### What the task asks
Output the lines of material below without any change, starting at the line that has "has width=1024, height=768." and stopping after the line that has "Image resolution: width=1279".
━━━━━ Data excerpts ━━━━━
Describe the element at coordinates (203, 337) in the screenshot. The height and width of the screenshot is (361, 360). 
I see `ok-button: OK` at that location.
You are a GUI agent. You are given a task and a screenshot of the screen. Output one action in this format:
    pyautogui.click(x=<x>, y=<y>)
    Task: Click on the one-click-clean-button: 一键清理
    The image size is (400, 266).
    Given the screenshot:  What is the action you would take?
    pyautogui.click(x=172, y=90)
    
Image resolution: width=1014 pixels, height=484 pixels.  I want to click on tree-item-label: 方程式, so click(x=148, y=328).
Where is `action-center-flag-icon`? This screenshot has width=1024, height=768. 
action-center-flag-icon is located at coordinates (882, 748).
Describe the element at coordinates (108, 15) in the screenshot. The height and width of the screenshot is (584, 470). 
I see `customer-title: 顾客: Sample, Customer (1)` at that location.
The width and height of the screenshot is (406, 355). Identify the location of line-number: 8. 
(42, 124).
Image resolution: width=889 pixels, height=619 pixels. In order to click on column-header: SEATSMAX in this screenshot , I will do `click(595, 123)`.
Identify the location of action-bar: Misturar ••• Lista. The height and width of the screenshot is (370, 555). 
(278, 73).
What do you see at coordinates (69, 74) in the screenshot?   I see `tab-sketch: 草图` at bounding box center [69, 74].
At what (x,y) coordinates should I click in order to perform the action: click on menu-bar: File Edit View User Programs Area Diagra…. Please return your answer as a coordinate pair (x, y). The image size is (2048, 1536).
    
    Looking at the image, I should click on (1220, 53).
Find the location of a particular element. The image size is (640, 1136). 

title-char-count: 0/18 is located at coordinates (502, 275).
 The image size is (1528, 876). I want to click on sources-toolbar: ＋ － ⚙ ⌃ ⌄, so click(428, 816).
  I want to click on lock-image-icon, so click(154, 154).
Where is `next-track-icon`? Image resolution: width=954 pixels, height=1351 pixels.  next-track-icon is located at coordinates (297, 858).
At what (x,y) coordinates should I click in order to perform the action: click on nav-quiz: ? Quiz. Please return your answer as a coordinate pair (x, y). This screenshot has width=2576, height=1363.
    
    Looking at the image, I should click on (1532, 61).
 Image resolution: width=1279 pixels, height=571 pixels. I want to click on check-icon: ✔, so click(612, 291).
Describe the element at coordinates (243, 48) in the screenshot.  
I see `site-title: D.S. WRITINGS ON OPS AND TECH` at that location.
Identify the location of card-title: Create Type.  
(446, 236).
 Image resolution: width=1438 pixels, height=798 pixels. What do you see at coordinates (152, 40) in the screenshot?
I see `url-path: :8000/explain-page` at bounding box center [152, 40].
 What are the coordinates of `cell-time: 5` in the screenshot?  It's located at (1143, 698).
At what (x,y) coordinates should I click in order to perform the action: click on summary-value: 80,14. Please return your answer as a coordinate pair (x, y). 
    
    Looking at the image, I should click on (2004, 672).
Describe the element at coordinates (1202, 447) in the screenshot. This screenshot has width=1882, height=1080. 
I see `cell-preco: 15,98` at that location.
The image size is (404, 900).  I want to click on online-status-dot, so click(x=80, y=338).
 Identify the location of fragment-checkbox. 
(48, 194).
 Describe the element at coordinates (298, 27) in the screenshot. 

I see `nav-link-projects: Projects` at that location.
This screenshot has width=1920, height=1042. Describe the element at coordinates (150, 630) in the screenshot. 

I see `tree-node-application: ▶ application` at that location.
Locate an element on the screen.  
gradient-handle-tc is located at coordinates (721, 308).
━━━━━
### Exercise answer
Where is `action-center-flag-icon`? This screenshot has width=1024, height=768. 
action-center-flag-icon is located at coordinates (882, 748).
Describe the element at coordinates (108, 15) in the screenshot. The height and width of the screenshot is (584, 470). 
I see `customer-title: 顾客: Sample, Customer (1)` at that location.
The width and height of the screenshot is (406, 355). Identify the location of line-number: 8. 
(42, 124).
Image resolution: width=889 pixels, height=619 pixels. In order to click on column-header: SEATSMAX in this screenshot , I will do `click(595, 123)`.
Identify the location of action-bar: Misturar ••• Lista. The height and width of the screenshot is (370, 555). 
(278, 73).
What do you see at coordinates (69, 74) in the screenshot?   I see `tab-sketch: 草图` at bounding box center [69, 74].
At what (x,y) coordinates should I click in order to perform the action: click on menu-bar: File Edit View User Programs Area Diagra…. Please return your answer as a coordinate pair (x, y). The image size is (2048, 1536).
    
    Looking at the image, I should click on (1220, 53).
Find the location of a particular element. The image size is (640, 1136). 

title-char-count: 0/18 is located at coordinates (502, 275).
 The image size is (1528, 876). I want to click on sources-toolbar: ＋ － ⚙ ⌃ ⌄, so click(428, 816).
  I want to click on lock-image-icon, so click(154, 154).
Where is `next-track-icon`? Image resolution: width=954 pixels, height=1351 pixels.  next-track-icon is located at coordinates (297, 858).
At what (x,y) coordinates should I click in order to perform the action: click on nav-quiz: ? Quiz. Please return your answer as a coordinate pair (x, y). This screenshot has width=2576, height=1363.
    
    Looking at the image, I should click on (1532, 61).
 Image resolution: width=1279 pixels, height=571 pixels. I want to click on check-icon: ✔, so click(612, 291).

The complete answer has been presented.